## Complete the following:
1. According to the passage on sugars in developing apple fruit, at how many days after full bloom did the starch content peak?
2. Copy out the stretch of the passage on sugars in developing apple fruit from "Trehalose-6-phosphate, as a" through "et al., 2015).".

## Supplied text:
_____

Soluble sugars, such as fructose and sucrose, were the main sugars identified during apple fruit development (Shangguan et al., 2014). Although the speed of fructose accumulation was slow from 80 to 120 DAFB, fructose content was the greatest among all soluble sugars examined (Figs 1 and 2). As shown in Fig. 2G, the sorbitol levels initially and rapidly decreased during development and subsequently accumulated gradually. The sucrose and glucose content did not significantly accumulate until 40 and 80 DAFB, respectively (Fig. 1, Fig. 2B,I). The starch content increased from the time of full bloom, peaking at 70 DAFB, and rapidly decreased to a low level thereafter (Fig. 2N). Therefore, these results, consistent with Li et al. (2012), indicated that mature apple fruit had lower sorbitol and starch contents but higher fructose, glucose and sucrose concentrations (Fig. 2).

Trehalose-6-phosphate, as a sugar signal in plants (Zhang et al., 2009), was assayed in developing apple fruit (Fig. 2C). The Tre6P values decreased, ranging from 0.95 to 0.14 nmol g⁻¹ fruit weight (FW), during continuous growth, markedly decreased prior to 70 DAFB, and subsequently showed a slight decrease thereafter. Thus, young fruit contained more Tre6P content than mature fruit. The Tre6P content of apple, particularly younger fruit, were higher than those of the A. thaliana leaf and shoot apical meristem (Wahl et al., 2013; Yadav et al., 2014) but lower than those of cucumber peduncles (Zhang et al., 2015) and maize spikelets (Nuccio et al., 2015).

Trehalose levels were stable from 20 DAFB to 70 DAFB and slightly increased after 70 DAFB in developing fruit (Fig. 2A). Trehalose-6-phosphate, as the precursor of trehalose (O'Hara et al., 2013), was not feedback regulated through trehalose levels (Fig. 2A,C). Thus, Tre6P did not directly respond to the changes of trehalose content in developing fruit. The embryo-lethal A. thaliana tps1 mutants were rescued through the expression of E. coli TPS, but not by the exogenous supply of trehalose (Schluepmann et al., 2003). Taken together, these results obtained in apple and A. thaliana suggest that Tre6P was independent from trehalose content.

_____

## Dataset content:
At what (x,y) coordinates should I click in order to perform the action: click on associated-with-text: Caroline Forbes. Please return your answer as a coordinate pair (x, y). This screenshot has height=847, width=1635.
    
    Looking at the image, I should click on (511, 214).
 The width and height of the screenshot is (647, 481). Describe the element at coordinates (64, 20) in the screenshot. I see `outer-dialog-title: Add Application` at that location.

_____

## Answers to the exercises:
1. 70 DAFB

2.
Trehalose-6-phosphate, as a sugar signal in plants (Zhang et al., 2009), was assayed in developing apple fruit (Fig. 2C). The Tre6P values decreased, ranging from 0.95 to 0.14 nmol g⁻¹ fruit weight (FW), during continuous growth, markedly decreased prior to 70 DAFB, and subsequently showed a slight decrease thereafter. Thus, young fruit contained more Tre6P content than mature fruit. The Tre6P content of apple, particularly younger fruit, were higher than those of the A. thaliana leaf and shoot apical meristem (Wahl et al., 2013; Yadav et al., 2014) but lower than those of cucumber peduncles (Zhang et al., 2015) and maize spikelets (Nuccio et al., 2015).